You know, I'm just all done with arguing with people. In everything. All we do as a species is argue, and if we all don't have the same opinions, someone gets upset, dogs and cats start living together, etc etc.
So I'm hesitant to argue. All I can say is that I run an ULN tank, BUT I have a DSB and pellets, so does that act as a nutrient buffer, perhaps, but I haven't had an unexplained crash or die-off since I switched from just letting nutrients do their own thing, to running a hard core GFO regimen, along with regular substrate vac sessions (along with carbon).
SO what I'm saying is that hey, maybe some people CAN run a tank with mid to high nutrients, and for sure, softies do better with higher nutrients, but sps can flourish with almost nothing in the water column (well besides trace elements etc). I just know that -for myself- I would never go back to the problems I had with high nutrients. In fact that last major pest I had was dinos, and that was a few years ago now, and it was at the tail end of a string of tank crashes and failures, I think I had 3 almost total crashes in ~20+ years of this, and 0 since I went to ULN. If I do water chages, the corals just take off (sps).

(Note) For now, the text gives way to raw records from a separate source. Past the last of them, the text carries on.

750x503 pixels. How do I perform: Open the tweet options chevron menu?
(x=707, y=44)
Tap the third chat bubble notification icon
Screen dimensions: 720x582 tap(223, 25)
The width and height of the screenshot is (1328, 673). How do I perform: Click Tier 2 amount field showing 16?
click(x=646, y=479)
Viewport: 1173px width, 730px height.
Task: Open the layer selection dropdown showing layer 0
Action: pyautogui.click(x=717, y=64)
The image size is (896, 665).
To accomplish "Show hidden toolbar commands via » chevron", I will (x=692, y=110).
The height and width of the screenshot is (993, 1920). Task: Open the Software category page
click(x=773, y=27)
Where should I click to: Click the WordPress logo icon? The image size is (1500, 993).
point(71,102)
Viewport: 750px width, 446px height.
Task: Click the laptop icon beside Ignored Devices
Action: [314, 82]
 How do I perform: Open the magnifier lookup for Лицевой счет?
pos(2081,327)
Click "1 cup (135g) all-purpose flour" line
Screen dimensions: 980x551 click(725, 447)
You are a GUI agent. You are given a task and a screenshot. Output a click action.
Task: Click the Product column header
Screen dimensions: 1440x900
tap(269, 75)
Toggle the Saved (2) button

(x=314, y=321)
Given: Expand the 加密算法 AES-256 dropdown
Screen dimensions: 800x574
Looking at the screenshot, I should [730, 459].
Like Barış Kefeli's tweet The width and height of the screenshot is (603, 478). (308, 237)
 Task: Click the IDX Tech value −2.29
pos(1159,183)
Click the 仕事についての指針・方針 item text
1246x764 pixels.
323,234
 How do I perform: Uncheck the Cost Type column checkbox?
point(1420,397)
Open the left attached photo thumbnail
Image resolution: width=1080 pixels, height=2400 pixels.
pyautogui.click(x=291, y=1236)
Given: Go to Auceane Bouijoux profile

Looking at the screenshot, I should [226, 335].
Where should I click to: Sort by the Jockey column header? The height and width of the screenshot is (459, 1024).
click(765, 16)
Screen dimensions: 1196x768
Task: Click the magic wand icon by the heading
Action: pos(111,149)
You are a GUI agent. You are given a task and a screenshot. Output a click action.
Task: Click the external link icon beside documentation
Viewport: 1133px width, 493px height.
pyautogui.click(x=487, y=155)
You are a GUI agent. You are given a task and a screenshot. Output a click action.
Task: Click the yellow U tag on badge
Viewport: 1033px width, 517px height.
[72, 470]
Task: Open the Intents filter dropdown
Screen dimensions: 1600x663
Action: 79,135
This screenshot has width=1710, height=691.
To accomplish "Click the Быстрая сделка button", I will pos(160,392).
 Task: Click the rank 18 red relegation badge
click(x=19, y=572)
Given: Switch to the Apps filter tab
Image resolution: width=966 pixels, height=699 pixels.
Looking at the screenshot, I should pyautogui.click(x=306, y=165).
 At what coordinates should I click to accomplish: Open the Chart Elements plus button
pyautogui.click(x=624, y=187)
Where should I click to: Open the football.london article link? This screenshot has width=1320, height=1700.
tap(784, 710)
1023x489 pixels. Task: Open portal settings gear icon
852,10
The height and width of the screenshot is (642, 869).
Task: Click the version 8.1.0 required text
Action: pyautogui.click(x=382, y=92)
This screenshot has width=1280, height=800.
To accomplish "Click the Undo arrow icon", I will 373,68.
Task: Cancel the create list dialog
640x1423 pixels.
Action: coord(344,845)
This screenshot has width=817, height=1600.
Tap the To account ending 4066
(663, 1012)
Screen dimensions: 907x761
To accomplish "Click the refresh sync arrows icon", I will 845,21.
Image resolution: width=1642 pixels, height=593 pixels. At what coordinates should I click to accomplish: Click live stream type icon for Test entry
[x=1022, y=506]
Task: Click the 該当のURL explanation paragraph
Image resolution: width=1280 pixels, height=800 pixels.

So I guess I didn't want to make a big deal out of this one, since I don't run a bare-bottom setup with absolute 0 nutrients or buffer, I have 4 inches of substrate, and it's not definitive. BUT I think (in my head), that nutrients cause way more problems in a closed biosphere like a fishtank, than trying for ULN and just doing regular or spot feeding of fish and/or coral. But even look at using old liverock in a new system. There's at least one thread on here right now about algae explosions off liverock during cycles. That's because the old liverock is chuck full of phosphates, and they're leeching into the water column, and algae has something to feed on. On this new build, I used old rock from my old ULN system (.34 Parts per billion Po4 when I shut down the old one), and some new rock I picked up, and the "new" rock looked like hairy bowling balls, while my old rock stayed white until coral started growing. To me, it's proof that a "clean" system is going to inherently have less problems than a dirty one.